1. Role Overview
We are looking for a highly hands-on Senior AI Engineer who can design and deploy real-world AI systems — including Computer Vision in factory environments, forecasting engines, real-time processing systems, and LLM-powered enterprise copilots.
This role requires strong backend engineering, ML expertise, DevOps capability, and the ability to deploy both local/on-prem models (factory environment) and cloud-based LLM solutions.
This is not a research-only role.
This is a production system builder role.
2. Key Responsibilities
A. Backend & System Architecture (Core Responsibility)
- Design and build scalable backend systems (REST APIs, microservices).
- Develop data ingestion pipelines from ERP, MRP, IoT devices, cameras, and Excel-based operational data.
- Design clean data models for production scheduling, forecasting, and factory analytics.
- Optimize performance for real-time or near-real-time processing.
B. Computer Vision (Factory Applications)
- Develop and deploy Computer Vision models for factory use cases such as:
- Quality inspection
- Defect detection
- Object detection & counting
- Production line monitoring
- Safety monitoring
- Implement real-time inference pipelines (camera → edge model → backend → dashboard).
- Optimize models for on-prem/edge deployment (low latency, resource constraints).
- Work with OpenCV, YOLO, CNN architectures, or equivalent frameworks.
- Deploy and monitor local inference services inside factory network environments.
C. Forecasting & Advanced ML
- Develop forecasting models (demand forecasting, material planning, capacity planning).
- Build anomaly detection systems (inventory risk, constraint prediction).
- Implement time-series models (ARIMA, Prophet, LSTM, Transformer-based models).
- Translate business decision logic into ML-driven decision-support systems.
D. LLM & Cloud AI Integration
- Build enterprise AI copilots using cloud LLM services (Azure OpenAI or equivalent).
- Design RAG pipelines connecting LLMs with internal data sources.
- Implement secure API-based integration between on-prem systems and cloud AI services.
- Architect hybrid AI systems:
- Local models for factory real-time inference
- Cloud LLM for analytics, reasoning, and automation
E. DevOps, CI/CD & Deployment
- Containerize applications using Docker.
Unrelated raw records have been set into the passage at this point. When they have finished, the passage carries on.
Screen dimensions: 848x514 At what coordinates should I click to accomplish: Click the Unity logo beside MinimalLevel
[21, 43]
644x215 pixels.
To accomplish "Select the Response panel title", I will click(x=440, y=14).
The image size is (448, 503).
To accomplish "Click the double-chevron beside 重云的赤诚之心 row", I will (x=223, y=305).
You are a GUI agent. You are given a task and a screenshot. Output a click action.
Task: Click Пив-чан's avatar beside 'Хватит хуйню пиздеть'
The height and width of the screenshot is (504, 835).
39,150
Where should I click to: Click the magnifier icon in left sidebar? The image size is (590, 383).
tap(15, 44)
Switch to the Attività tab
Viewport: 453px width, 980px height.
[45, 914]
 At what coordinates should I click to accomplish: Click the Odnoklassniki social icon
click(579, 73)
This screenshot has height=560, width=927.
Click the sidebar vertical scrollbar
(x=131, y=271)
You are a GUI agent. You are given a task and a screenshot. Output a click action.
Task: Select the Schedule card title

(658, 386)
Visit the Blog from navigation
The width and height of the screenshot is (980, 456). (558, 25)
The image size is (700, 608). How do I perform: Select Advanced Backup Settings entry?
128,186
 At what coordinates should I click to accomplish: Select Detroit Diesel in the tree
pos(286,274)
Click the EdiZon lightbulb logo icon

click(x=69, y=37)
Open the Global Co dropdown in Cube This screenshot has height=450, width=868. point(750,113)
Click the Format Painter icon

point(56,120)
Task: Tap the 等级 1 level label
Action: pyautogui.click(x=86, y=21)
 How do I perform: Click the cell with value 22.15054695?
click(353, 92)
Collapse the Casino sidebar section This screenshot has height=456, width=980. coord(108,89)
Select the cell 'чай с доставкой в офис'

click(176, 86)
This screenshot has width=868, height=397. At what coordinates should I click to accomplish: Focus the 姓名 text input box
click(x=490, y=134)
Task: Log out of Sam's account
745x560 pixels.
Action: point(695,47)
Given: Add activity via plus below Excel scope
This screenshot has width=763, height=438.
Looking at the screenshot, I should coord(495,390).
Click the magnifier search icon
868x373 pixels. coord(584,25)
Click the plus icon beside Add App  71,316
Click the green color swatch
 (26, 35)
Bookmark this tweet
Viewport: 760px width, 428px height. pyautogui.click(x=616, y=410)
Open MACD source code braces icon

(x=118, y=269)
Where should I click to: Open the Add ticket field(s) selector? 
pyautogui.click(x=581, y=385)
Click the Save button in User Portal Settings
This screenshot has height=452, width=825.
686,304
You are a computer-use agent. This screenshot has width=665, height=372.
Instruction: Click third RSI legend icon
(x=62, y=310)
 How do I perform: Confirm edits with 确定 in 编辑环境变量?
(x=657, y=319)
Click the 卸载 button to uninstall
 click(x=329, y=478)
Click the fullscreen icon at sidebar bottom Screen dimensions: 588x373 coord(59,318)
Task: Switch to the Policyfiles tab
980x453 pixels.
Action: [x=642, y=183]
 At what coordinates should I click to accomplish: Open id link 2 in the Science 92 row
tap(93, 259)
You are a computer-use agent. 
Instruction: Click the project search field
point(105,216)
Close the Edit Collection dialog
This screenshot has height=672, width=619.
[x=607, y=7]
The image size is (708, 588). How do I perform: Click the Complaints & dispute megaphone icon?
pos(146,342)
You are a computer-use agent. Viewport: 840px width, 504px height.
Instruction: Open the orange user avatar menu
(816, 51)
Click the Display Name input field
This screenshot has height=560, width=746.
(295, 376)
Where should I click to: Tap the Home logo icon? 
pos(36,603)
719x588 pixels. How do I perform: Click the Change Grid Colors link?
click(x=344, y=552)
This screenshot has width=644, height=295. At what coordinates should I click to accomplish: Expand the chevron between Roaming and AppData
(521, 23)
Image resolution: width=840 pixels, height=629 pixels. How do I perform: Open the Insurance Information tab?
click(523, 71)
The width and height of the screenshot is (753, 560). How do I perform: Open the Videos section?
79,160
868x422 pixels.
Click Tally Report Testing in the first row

- Build CI/CD pipelines for AI model deployment.
- Manage multi-environment deployment (Dev / UAT / Production).
- Implement monitoring, logging, and performance tracking for AI systems.
- Ensure system reliability and security in enterprise network environments.
F. Cross-Functional Technical Ownership
- Collaborate with BA to refine and translate business requirements into technical architecture.
- Support QA in defining test scenarios for AI systems.
- Participate in UAT and production troubleshooting.
- Handle ad-hoc system issues in factory or supply chain environments.
- Take ownership from design → development → deployment → stabilization.